Hans-Jürgen Gede

Personal information
- Full name: Hans-Jürgen Gede
- Date of birth: 14 November 1956 (age 69)
- Place of birth: Gelsenkirchen, West Germany
- Height: 1.73 m (5 ft 8 in)
- Position: Midfielder

Team information
- Current team: Viettel (Technical director)

Senior career*
- Years: Team / Apps / (Gls)
- 1975–1977: Schalke 04 / 33 / (2)
- 1977–1979: Preußen Münster / 72 / (10)
- 1979–1991: Fortuna Köln / 344 / (48)
- Total:  / 449 / (60)

Managerial career
- 1991–1992: Fortuna Düsseldorf
- 1993–1994: Persepolis (Assistant)
- 1994: Persepolis
- 1994–1995: Iran U23
- 1996–1997: KSV Hessen Kassel
- 1998: Iran (Technical director)
- 1999–2001: SV Lippstadt
- 2001–2003: Rot-Weiß Oberhausen (Assistant)
- 2003–2004: Uzbekistan (Assistant)
- 2004: Uzbekistan
- 2005–2006: Shahid Ghandi
- 2006: Al-Ahli
- 2007–2008: Kuala Lumpur FA
- 2008–2009: Neftchi Baku
- 2009: Okktha United FC
- 2009–2010: Tahaddy
- 2011: Esteghlal (Assistant)
- 2011–2012: Zob Ahan (Assistant)
- 2013: Aluminium (Assistant)
- 2013–2014: Aluminium
- 2016–2019: Vietnam (Technical director)
- 2017–2019: Vietnam U16 (Technical director)
- 2016–2019: Vietnam U19 (Technical director)
- 2017–2020: Vietnam U23 (Technical director)
- 2020–2022: Viettel (Technical director)

= Hans-Jürgen Gede =

German football coach and former player (born 1956)
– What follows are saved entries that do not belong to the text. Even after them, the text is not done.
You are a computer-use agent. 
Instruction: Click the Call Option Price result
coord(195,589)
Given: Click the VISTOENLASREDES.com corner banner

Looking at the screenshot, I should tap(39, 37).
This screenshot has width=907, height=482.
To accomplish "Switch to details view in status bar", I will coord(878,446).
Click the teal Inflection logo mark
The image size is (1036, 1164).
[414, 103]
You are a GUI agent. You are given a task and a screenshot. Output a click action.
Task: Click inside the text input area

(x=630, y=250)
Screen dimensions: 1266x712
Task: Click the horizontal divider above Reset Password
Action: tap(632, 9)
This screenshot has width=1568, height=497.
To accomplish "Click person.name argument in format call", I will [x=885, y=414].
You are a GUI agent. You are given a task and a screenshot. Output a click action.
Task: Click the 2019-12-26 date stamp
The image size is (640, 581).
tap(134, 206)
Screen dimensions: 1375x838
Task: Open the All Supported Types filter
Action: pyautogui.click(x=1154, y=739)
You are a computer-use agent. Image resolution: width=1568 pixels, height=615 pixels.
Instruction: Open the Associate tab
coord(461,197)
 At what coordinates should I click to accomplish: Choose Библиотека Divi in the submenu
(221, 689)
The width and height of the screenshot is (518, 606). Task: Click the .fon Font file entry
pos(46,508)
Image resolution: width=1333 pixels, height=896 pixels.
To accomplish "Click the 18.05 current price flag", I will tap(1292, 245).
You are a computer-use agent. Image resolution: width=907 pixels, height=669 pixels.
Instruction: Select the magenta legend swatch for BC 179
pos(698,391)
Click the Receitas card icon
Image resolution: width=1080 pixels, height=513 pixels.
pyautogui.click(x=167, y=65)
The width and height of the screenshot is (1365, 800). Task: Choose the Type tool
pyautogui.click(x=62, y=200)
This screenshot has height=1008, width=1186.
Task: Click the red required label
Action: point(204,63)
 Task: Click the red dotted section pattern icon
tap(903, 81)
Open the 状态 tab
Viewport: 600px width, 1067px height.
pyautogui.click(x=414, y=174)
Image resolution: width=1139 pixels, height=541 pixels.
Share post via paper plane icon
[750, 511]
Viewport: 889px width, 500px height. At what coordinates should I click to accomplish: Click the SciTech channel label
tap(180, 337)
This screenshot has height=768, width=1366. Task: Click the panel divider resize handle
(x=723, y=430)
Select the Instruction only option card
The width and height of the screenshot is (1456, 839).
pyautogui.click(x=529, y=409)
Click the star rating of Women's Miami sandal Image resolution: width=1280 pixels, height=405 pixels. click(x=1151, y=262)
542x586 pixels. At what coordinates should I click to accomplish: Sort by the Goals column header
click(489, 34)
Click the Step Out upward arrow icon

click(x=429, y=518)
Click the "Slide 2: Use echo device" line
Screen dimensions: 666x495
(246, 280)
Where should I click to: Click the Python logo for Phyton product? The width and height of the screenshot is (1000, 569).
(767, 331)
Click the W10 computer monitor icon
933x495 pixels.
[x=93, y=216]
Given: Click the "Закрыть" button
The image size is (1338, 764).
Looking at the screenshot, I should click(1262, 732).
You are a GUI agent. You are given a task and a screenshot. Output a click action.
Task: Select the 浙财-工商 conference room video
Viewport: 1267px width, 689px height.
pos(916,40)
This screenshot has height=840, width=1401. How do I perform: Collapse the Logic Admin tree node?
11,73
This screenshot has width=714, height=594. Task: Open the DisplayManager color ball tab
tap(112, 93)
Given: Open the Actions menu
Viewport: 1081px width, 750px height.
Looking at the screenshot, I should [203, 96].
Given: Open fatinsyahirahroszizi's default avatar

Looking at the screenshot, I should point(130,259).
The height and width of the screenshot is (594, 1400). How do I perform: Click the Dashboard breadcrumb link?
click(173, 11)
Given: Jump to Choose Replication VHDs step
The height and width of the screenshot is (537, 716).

Hans-Jürgen Gede (born 14 November 1956) is a German football coach and former player.

==Playing career==
Born in Gelsenkirchen, Gede began playing football for FC Schalke 04 in 1975. In 1977, he joined SC Preußen Münster and after playing 71 times for club, he left Preußen and joined SC Fortuna Köln. He made 344 appearances for Fortuna Köln and scored 48 goals. He retired in 1991.

==Coaching career==
Gede was appointed as head coach of Fortuna Düsseldorf in 1991, just months after his retirement from playing. He signed with Iranian side Persepolis in 1994, beginning a successful tenure. After about three months in Persepolis, he was appointed as head coach of the Iran national under-23 football team in June 1994 to lead the team to qualification for the 1996 Summer Olympics, but failed. After that, he coached at KSV Hessen Kassel, SV Lippstadt 08 and Rot-Weiß Oberhausen. In 2004, he was appointed as assistant coach of the Uzbekistan national football team and became their head coach in 2005, coaching the team in two matches. In 2005, he returned to Iran and managed Shahid Ghandi in the Azadegan League. Al-Ahli Manama, Kuala Lumpur FA, Neftchi Baku, Okktha United FC and Tahaddy Benghazi were his next teams. During the 2010–11 Persian Gulf Cup, he was the assistant coach to Parviz Mazloomi in Esteghlal. On 1 June 2011, he was appointed as the assistant coach of Zob Ahan. On 20 June 2016, he was appointed as a technical director of the Vietnam national team. On 10 August 2020, he was appointed as the technical director of Viettel.